New Techniques Can Detect Lyme Disease Earlier
By LabMedica International staff writers
Posted on 23 Oct 2018
Lyme disease, also known as Lyme borreliosis, is an infectious disease caused by Borrelia bacteria, spread by ticks. The most common sign of infection is an expanding area of redness on the skin, known as erythema migrans, that appears at the site of the tick bite about a week after it occurred.Posted on 23 Oct 2018
Lyme disease is the most common tick-borne infection in North America and Europe. There are currently over 300,000 cases of Lyme disease annually in the USA alone, and the disease is increasing and spreading into new regions. New techniques have been developed that can detect an active infection with the Lyme bacteria faster than the three weeks it takes for the current indirect antibody-based tests.
A team of scientists led by those at Rutgers New Jersey Medical School (Newark, NJ, USA) developed new techniques that can detect an active infection with the Lyme bacteria faster than the three weeks it takes for the current indirect antibody-based tests that were developed more than two decades ago. Another advantage of the new tests is that a positive result in blood indicates the infection is active and should be treated immediately, allowing quicker treatment to prevent long-term health problems. The techniques detect DNA or protein from the Lyme disease bacteria Borrelia burgdorferi.

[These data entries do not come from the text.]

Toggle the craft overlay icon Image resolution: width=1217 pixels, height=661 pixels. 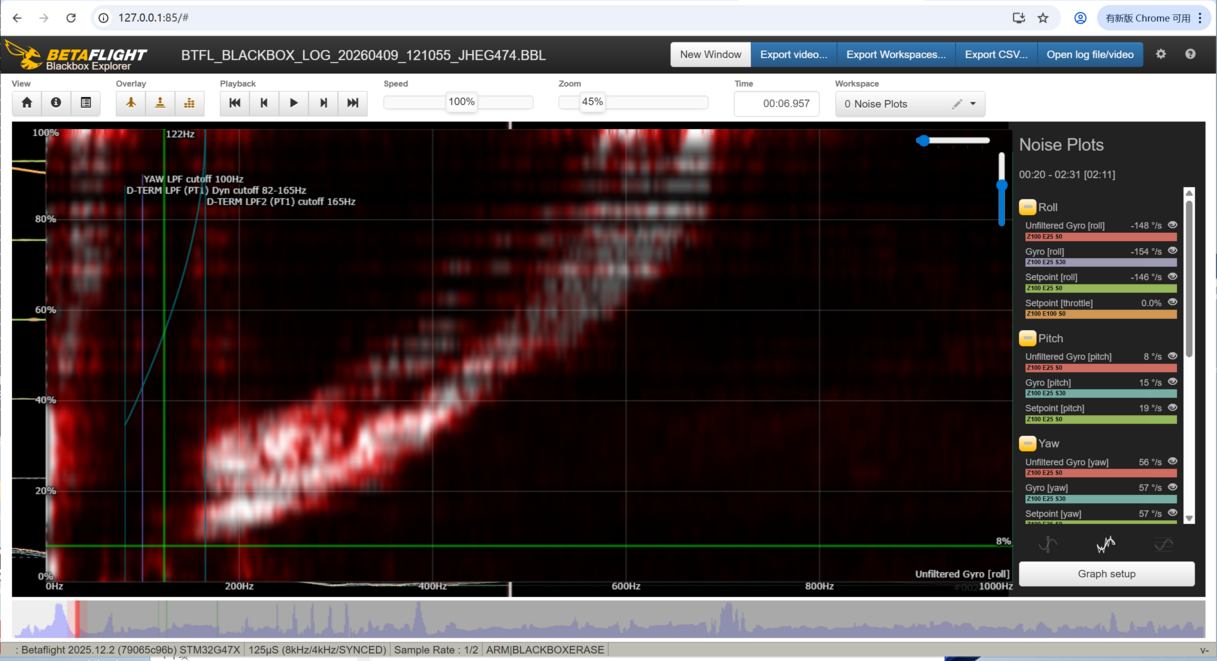(x=131, y=103)
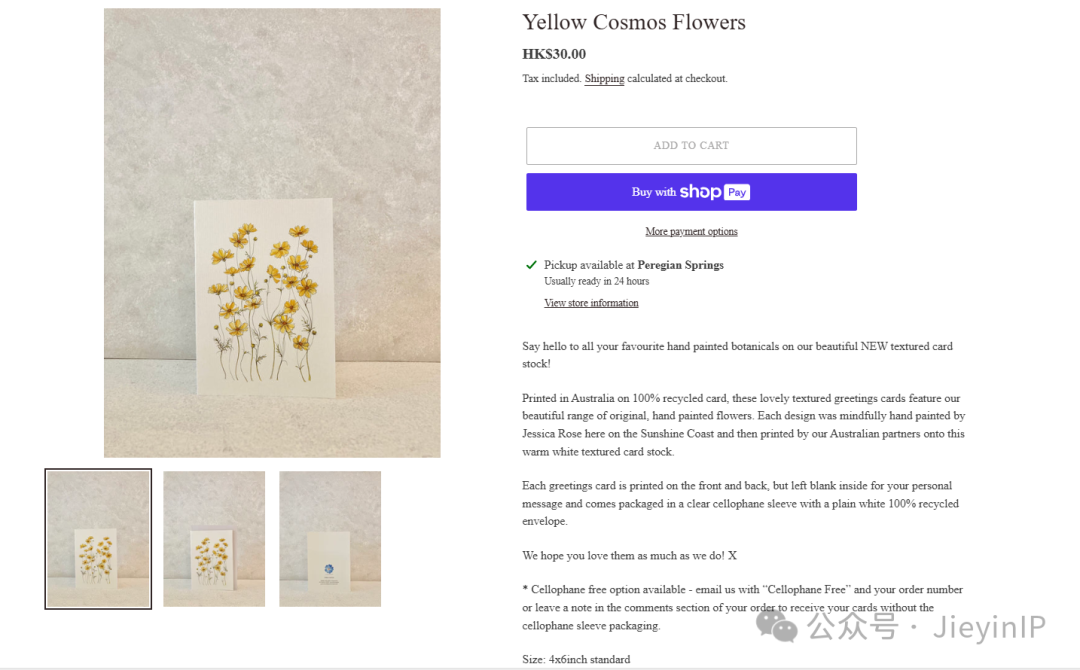Click the Peregian Springs pickup location text
The height and width of the screenshot is (670, 1080).
coord(680,265)
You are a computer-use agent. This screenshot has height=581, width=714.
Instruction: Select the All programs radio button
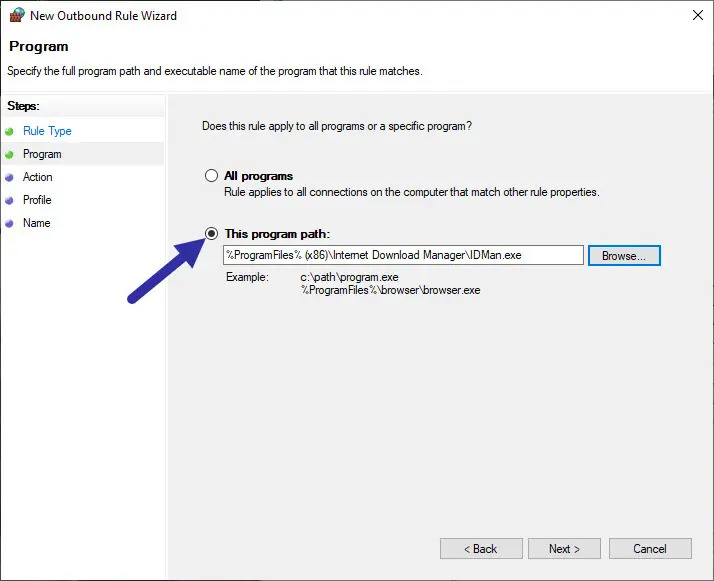click(211, 176)
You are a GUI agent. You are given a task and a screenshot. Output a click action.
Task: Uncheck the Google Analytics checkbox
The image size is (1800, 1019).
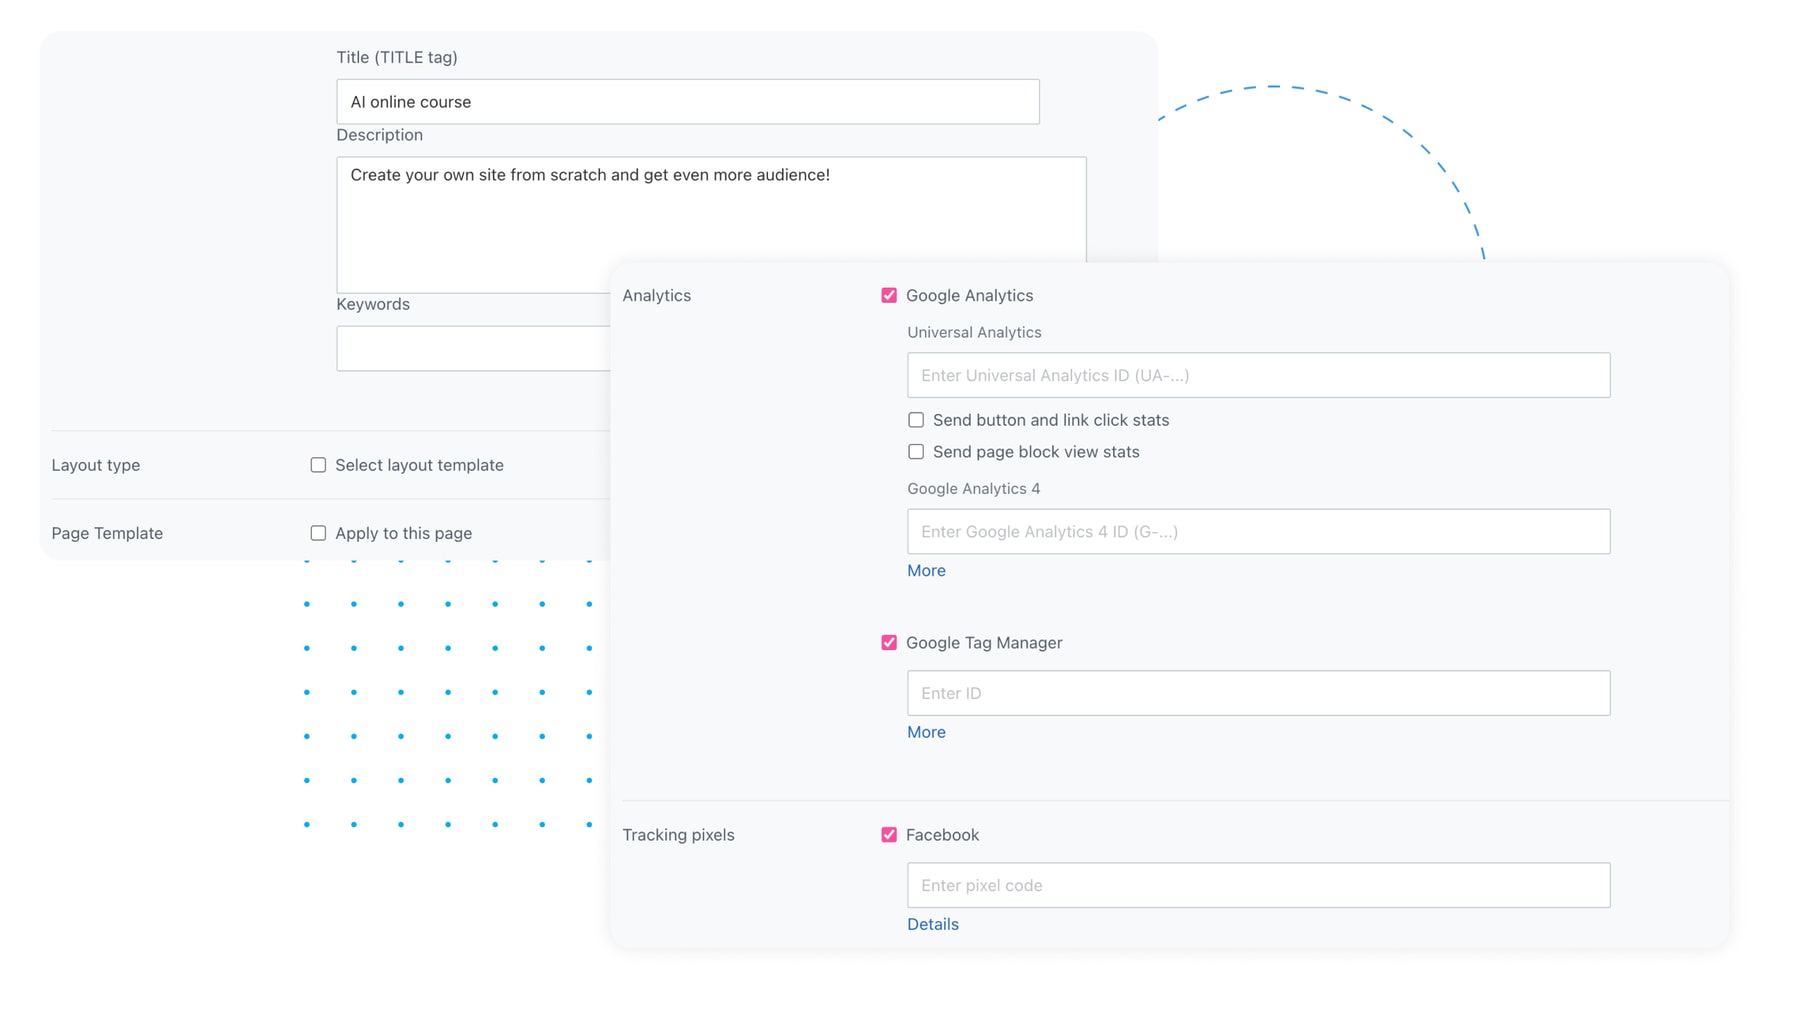[888, 295]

Steven Schutzer, MD, a physician-scientist and lead author of the study, said, “These direct tests are needed because you can get Lyme disease more than once, features are often non-diagnostic and the current standard FDA-approved tests cannot distinguish an active, ongoing infection from a past cured one. The new tests that directly detect the Lyme agent's DNA are more exact and are not susceptible to the same false-positive results and uncertainties associated with current FDA-approved indirect tests. It will not be surprising to see direct tests for Lyme disease join the growing list of FDA-approved direct tests for other bacterial, fungal and viral infections that include Staphylococcus, Streptococcus, Candida, influenza, HIV, herpes and hepatitis, among others.” The study was published on October 11, 2018, in the journal Clinical Infectious Diseases.